§ 13 BewG, Kapitalwert von wiederkehrenden Nutzungen und Leistungen

§ 13 BewG
Bewertungsgesetz (BewG)
Bundesrecht

Erster Teil – Allgemeine Bewertungsvorschriften

Titel: Bewertungsgesetz (BewG)
Normgeber: Bund
Amtliche Abkürzung: BewG
Gliederungs-Nr.: 610-7
Normtyp: Gesetz

(1) 1Der Kapitalwert von Nutzungen oder Leistungen, die auf bestimmte Zeit beschränkt sind, ist mit dem aus Anlage 9a zu entnehmenden Vielfachen des Jahreswerts anzusetzen. 2Ist die Dauer des Rechts außerdem durch das Leben einer oder mehrerer Personen bedingt, darf der nach § 14 zu berechnende Kapitalwert nicht überschritten werden.

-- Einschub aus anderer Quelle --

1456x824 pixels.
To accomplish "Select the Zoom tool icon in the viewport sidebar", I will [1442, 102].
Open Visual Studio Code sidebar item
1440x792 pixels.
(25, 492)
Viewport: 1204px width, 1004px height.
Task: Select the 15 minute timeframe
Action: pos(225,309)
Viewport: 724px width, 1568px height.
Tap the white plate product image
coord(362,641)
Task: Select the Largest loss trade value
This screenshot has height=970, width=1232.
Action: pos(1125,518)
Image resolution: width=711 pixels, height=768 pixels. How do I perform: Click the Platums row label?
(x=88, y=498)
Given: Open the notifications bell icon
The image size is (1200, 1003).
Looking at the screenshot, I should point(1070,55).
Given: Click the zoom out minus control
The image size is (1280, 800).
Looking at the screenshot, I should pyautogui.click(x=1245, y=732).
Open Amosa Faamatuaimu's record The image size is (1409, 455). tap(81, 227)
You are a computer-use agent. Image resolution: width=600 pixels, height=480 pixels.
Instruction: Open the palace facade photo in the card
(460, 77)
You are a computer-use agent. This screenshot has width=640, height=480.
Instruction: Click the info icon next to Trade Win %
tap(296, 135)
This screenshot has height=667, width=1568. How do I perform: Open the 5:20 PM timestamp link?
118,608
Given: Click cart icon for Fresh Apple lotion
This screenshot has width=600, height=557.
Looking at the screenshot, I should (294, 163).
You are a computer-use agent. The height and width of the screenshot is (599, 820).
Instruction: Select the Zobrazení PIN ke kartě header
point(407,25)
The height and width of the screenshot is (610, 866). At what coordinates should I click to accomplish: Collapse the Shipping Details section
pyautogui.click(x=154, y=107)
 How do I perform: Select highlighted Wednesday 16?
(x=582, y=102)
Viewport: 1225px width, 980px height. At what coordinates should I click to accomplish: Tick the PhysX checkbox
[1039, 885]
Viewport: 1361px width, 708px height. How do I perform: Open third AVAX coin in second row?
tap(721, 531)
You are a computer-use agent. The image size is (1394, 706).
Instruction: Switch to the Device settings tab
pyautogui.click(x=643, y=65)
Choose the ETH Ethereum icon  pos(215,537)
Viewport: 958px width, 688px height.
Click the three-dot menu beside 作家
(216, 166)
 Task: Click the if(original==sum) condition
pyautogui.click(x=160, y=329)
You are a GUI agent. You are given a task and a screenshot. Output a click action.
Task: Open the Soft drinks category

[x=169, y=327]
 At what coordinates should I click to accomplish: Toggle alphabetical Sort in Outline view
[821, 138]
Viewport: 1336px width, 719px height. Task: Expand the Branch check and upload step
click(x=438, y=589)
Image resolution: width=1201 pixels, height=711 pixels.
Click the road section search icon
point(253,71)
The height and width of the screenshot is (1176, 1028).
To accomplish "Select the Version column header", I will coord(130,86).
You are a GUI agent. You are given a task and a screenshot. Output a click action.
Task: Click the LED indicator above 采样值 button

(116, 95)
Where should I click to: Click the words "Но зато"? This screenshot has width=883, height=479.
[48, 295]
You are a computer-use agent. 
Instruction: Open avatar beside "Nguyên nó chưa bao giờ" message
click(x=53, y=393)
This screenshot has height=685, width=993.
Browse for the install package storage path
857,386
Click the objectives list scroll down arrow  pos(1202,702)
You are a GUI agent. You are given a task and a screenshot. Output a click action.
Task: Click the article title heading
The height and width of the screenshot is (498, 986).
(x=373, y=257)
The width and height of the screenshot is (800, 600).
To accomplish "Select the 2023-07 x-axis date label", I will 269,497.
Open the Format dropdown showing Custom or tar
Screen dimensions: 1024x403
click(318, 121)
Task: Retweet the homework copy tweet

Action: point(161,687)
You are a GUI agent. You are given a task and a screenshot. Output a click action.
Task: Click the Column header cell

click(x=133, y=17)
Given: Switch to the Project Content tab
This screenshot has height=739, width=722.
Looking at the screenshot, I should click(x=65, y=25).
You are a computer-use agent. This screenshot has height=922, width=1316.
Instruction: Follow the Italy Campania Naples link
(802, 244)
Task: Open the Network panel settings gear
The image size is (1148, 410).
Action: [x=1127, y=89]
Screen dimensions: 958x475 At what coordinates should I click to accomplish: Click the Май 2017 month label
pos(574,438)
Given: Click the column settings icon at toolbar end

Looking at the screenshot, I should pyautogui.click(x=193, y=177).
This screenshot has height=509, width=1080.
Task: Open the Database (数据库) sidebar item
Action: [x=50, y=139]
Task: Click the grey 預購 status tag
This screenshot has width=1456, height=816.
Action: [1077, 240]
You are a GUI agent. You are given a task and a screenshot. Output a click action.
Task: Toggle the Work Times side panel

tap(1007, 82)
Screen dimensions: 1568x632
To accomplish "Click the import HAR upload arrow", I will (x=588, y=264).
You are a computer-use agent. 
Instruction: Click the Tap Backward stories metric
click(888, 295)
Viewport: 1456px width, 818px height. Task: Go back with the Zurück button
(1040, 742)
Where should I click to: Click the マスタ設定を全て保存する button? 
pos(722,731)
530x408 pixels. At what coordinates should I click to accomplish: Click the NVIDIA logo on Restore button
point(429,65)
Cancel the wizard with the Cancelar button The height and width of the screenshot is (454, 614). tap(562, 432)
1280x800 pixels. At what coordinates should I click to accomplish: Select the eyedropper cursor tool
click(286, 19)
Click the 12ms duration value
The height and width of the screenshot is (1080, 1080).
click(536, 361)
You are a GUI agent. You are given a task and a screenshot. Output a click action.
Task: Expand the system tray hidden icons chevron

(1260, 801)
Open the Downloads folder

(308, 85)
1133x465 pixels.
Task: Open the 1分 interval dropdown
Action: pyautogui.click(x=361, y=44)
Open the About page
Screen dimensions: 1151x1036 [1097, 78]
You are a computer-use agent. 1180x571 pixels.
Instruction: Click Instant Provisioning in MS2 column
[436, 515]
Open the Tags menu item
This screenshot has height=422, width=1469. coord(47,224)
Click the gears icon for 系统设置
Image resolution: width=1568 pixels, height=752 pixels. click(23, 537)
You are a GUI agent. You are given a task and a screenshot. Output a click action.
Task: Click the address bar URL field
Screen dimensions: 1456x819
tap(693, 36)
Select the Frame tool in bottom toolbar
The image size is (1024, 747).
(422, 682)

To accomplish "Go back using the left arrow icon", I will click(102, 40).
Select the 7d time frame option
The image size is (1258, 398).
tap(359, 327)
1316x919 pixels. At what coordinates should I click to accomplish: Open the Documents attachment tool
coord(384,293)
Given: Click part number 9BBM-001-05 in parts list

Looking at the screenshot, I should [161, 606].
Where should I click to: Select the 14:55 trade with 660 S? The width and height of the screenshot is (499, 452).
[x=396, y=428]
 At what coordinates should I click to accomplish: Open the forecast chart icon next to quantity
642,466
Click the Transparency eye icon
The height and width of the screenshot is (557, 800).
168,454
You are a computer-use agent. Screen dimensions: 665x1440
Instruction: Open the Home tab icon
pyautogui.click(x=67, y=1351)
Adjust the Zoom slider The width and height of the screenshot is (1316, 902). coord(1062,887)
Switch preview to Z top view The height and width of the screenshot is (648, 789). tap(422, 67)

(2) Immer währende Nutzungen oder Leistungen sind mit dem 18,6fachen des Jahreswerts, Nutzungen oder Leistungen von unbestimmter Dauer vorbehaltlich des § 14 mit dem 9,3fachen des Jahreswerts zu bewerten.

(3) 1Ist der gemeine Wert der gesamten Nutzungen oder Leistungen nachweislich geringer oder höher, so ist der nachgewiesene gemeine Wert zu Grunde zu legen. 2Der Ansatz eines geringeren oder höheren Werts kann jedoch nicht darauf gestützt werden, dass mit einem anderen Zinssatz als 5,5 Prozent oder mit einer anderen als mittelschüssigen Zahlungsweise zu rechnen ist.

Zu § 13: Geändert durch G vom 9. 11. 1992 (BGBl I S. 1853) und 13. 12. 2006 (BGBl I S. 2878).